Oversimplified notes on some image models
Just started to get to work on a research project focused on generative image models.
There are a lot more concepts than GANs that I needed to know about so I’ve placed them here for future reference (and also if some poor soul happens to find this useful).
Mostly just as a quick reference for some of the newest and best stuff being done with the deep learning on images.
(at the time of writing, of course)
Also not going to be too mathematical, hopefully.
GLIDE
GLIDE is a text-to-image generative model based on diffusion models. The text is encoded by a Transformer and concatenated onto the image input, before they are passed through a modified ADM model. There is also some guidance involved to push the model towards generating the image corresponding with the label. Of the two guidance methods, the classifier-free method worked better than when guided with the CLIP model (as described below). GLIDE also features a separate upsampling diffusion model to increase the resolution of the output from 64x64 to 256x256.

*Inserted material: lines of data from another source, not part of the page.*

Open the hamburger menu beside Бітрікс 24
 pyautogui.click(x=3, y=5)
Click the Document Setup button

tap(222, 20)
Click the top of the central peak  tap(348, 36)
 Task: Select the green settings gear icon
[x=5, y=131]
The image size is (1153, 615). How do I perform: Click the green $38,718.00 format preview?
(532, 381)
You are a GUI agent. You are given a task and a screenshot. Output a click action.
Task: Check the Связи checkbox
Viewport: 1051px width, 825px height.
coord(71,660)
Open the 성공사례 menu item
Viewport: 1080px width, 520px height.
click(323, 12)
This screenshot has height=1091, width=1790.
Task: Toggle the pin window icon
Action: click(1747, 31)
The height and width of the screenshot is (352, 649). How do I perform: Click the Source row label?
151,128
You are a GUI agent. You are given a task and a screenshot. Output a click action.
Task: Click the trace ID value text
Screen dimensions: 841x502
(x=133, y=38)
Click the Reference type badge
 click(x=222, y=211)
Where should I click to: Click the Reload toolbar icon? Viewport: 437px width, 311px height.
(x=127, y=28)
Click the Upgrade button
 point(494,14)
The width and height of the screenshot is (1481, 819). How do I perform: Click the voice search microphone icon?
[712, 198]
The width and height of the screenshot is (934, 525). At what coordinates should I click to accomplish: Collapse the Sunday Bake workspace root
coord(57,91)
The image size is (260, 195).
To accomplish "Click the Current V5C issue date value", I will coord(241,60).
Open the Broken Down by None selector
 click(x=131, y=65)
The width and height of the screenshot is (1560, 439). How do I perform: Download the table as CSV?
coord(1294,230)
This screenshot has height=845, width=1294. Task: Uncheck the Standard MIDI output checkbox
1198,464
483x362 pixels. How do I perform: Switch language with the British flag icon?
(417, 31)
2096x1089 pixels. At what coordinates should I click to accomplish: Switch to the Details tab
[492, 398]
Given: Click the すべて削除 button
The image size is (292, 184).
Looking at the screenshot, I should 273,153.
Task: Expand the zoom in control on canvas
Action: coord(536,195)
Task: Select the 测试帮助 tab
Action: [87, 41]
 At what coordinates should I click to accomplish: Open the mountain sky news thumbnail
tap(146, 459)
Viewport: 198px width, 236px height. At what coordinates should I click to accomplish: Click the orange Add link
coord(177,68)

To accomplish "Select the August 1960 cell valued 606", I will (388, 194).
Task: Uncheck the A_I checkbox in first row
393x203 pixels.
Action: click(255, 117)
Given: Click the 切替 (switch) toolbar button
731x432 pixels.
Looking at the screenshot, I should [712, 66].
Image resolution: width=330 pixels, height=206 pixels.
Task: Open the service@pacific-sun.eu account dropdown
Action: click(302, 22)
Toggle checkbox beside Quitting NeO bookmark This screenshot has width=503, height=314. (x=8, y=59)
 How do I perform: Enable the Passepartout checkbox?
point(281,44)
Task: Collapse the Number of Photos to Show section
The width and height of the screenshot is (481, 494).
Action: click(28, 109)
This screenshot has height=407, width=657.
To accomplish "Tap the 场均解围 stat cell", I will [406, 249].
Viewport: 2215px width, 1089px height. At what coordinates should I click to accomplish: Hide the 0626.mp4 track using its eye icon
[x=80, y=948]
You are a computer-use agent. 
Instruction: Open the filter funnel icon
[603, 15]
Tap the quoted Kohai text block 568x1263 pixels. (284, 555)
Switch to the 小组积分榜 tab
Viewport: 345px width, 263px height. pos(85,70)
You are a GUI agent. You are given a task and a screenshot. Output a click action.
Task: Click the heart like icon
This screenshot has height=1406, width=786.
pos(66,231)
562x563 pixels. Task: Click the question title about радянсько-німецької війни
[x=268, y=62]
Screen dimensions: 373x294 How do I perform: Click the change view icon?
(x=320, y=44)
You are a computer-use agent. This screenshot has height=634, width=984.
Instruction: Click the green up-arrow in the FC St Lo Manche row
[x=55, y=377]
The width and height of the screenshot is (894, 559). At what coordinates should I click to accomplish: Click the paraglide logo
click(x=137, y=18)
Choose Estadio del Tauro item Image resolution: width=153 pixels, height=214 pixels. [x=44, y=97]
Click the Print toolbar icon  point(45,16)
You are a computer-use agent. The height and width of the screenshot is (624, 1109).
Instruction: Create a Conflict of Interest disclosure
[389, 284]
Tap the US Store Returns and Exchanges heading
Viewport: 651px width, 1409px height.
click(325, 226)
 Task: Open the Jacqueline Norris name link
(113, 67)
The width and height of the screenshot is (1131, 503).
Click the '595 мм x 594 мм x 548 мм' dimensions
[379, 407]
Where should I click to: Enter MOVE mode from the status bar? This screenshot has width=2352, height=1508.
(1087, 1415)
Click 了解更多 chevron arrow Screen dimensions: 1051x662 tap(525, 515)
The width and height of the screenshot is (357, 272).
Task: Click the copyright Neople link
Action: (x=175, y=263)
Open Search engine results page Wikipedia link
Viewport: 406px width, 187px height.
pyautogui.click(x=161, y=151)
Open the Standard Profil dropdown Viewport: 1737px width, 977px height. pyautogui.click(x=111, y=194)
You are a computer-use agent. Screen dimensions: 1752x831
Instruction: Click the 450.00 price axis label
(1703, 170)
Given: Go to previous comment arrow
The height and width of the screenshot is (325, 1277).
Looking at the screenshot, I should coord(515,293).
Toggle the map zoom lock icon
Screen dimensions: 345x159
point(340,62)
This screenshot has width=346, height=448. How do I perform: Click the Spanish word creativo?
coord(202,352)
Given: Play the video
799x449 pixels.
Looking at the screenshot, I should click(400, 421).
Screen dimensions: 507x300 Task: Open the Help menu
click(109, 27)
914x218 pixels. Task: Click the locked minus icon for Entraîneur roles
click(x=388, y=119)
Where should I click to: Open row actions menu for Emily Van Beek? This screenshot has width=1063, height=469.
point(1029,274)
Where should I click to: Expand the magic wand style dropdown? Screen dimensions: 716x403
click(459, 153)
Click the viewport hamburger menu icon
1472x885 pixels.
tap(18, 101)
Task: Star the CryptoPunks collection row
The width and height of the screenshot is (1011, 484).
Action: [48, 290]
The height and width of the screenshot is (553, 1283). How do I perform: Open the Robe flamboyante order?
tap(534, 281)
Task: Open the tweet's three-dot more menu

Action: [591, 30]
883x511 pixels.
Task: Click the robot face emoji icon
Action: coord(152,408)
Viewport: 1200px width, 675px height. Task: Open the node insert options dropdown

Compared to DALL-E, the images GLIDE generates are much more detailed, especially in the texture of furs/hairs and other surfaces. DALL-E’s output is muddier and smooth overall.
GLaM
GLaM is based on the Transformer architecture with a Mixture of Experts (MoE) model replacing the feedforward layer in the encoder. Each expert model are just MLPs like the aforementioned feedforward layer, but handle inputs differently. The MoE has gating model that decides which expert models (2/64) is best to process incoming inputs. Training compute power is higher than GPT-3 but inference compute power is much lower, because experts are only sparsely activated.
CLIP
CLIP does zero-shot image labelling, meaning it’s been pretrained on 400 million image-text pairs on internet and asked to label new images from datasets it’s never seen before.
Both images and text encoded with ViT and Transformer respectively (best performance).
For training, the model is asked to match which image matches which label best in current batch (massive batch size to simulate global data).
This is different from the traditional convention of assign image a label from pre-defined set.
It allows the model to score up the correct label and avoid wrong labels.
Ultimately, performs as well on ImageNet as ResNet models, but generalizes to new wackier photos (e.g. banana vs. sketches of banana).
DALL-E
DALL-E does image generation from text as well but on a different architecture:
- VQ-VAE to compress 256x256 image down to 32x32 tokens
- Autoregressive transformer takes 256 word tokens and 1024 image tokens during training
- 8192 possible image tokens from codebook (vocab size)
Also tokens generated by transformer is passed through some decoder (most likely of the VQ-VAE) to produce images on inference. DALL-E can do fabric textures and multiple viewpoints, but is not very good with fine details.